For 27 years there was no easy way for British film fans to see it. There were sneaky screenings in the Scala cinema in London (it was listed in Time Out as a "fruity mechanical treat"; the cinema was eventually sued and pretty much bankrupt); you could take a trip to a fleapit cinema in Paris or Amsterdam; illegal bootleg copies circulated on dodgy market stalls. Otherwise, it remained off limits until Kubrick's death in 1999.

The film was initially released during a national debate about the effects of violence on the screen, but it was the director himself who withdrew it after reports of crimes copying the gang of "droogs" and their scenes of rape, robbery and violence. Kubrick's widow recently revealed that his decision actually came after he received death threats.

Naturally, the film's absence only swelled its cult reputation, to the point that it has come to obscure the original point of contention: does Kubrick's bleak depiction of ultraviolence flaunt what it purports to condemn?
Title: Re: The Most Controversial Films Of All Time
Post by: Pubrick on August 24, 2006, 05:56:52 AM
Quote from: MacGuffin on August 23, 2006, 07:45:24 PM
9 SONGS (2004)
Asked Winterbottom at the time: "Why can a writer engage in sexual imagery with no restrictions and yet a film author can't do the same?"
cos when nothing else happens the results are fucking boring. still love ya winty.

Quote from: MacGuffin on August 23, 2006, 07:45:24 PM
THE DA VINCI CODE (2006)
the talents of Tom Hanks, Audrey Tautou, Jean Reno
hahaha, who are they kidding.
Title: Re: The Most Controversial Films Of All Time
Post by: children with angels on August 24, 2006, 06:13:13 AM
Quote from: Pubrick on August 24, 2006, 05:56:52 AM
Quote from: MacGuffin on August 23, 2006, 07:45:24 PM
9 SONGS (2004)
Asked Winterbottom at the time: "Why can a writer engage in sexual imagery with no restrictions and yet a film author can't do the same?"
cos when nothing else happens the results are fucking boring. still love ya winty

Yeah, and also because character names on a page AREN'T ACTUAL PEOPLE... I've always been in the pro real-sex-in-fiction-films camp, but that reasoning of Winterbottom's is ridiculous.
Title: Re: The Most Controversial Films Of All Time
Post by: grand theft sparrow on August 24, 2006, 11:09:38 AM
Reading this list is disappointing, not because of the choices so much as because it's kind of sad that you'd have to try to exhibit child snuff or porn in order to get banned these days.  We're so desensitized that you would actually have to kill someone in order to be ban-worthy at this point.  Or talk about Jesus. 

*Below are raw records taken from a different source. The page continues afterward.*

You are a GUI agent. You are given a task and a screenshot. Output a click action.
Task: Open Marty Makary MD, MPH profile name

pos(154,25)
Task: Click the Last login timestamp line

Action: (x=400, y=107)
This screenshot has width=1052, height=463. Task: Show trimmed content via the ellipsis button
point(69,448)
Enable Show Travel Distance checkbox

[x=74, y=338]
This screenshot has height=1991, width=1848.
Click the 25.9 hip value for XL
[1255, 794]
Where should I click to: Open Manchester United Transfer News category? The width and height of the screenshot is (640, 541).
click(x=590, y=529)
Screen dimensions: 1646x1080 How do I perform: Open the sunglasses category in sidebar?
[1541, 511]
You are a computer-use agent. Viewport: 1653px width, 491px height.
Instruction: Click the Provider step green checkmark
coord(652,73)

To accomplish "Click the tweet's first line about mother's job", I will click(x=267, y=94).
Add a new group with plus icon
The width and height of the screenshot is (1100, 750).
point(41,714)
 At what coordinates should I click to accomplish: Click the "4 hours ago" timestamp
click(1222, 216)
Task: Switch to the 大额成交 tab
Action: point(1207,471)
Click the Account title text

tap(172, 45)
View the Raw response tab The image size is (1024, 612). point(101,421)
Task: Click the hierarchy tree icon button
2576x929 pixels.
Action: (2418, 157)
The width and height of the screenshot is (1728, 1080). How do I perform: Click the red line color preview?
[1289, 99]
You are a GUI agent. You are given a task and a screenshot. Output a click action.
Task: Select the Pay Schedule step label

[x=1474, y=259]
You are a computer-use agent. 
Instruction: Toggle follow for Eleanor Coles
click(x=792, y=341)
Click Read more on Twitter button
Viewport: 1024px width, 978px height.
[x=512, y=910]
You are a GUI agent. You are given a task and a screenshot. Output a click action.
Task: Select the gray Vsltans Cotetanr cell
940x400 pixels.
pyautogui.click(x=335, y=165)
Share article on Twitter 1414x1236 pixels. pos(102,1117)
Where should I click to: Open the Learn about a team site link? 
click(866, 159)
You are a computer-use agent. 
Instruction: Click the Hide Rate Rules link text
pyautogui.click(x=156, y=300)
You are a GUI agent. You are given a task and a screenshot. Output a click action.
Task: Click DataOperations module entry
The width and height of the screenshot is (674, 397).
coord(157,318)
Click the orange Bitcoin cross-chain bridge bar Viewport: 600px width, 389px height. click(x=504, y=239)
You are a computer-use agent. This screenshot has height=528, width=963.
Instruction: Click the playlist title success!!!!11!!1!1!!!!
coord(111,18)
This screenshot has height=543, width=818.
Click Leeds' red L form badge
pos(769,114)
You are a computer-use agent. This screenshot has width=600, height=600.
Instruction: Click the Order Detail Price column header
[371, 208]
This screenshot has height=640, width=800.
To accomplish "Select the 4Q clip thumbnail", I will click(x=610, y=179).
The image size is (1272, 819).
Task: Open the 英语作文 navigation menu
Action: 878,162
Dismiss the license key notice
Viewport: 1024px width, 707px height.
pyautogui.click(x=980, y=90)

But it's disappointing that we're at that point where the only thing left to ban is the graphic depiction of actual human atrocities.  Not that I'm for censorship but it's kind of romantic to think of going to a theatre to see an illegal screening of A Clockwork Orange.
Title: Re: The Most Controversial Films Of All Time
Post by: pete on August 24, 2006, 12:51:56 PM
I remember one day working at the theater this real self-important pseudo-intellectual lady walked in.  She told me how much she loved indie and foreign movies and her favorite was "9 Songs".  Why?  Because they advertised it like it was a movie from a guy's perspective while it really is a movie about a woman fucking a guy, or something like that.  And that's why Michael Winterbottom is a genius, because he advertised one thing and showed the other.  It broke my heart to yell "Michael Winterbottom didn't market the movie" across the theater lobby.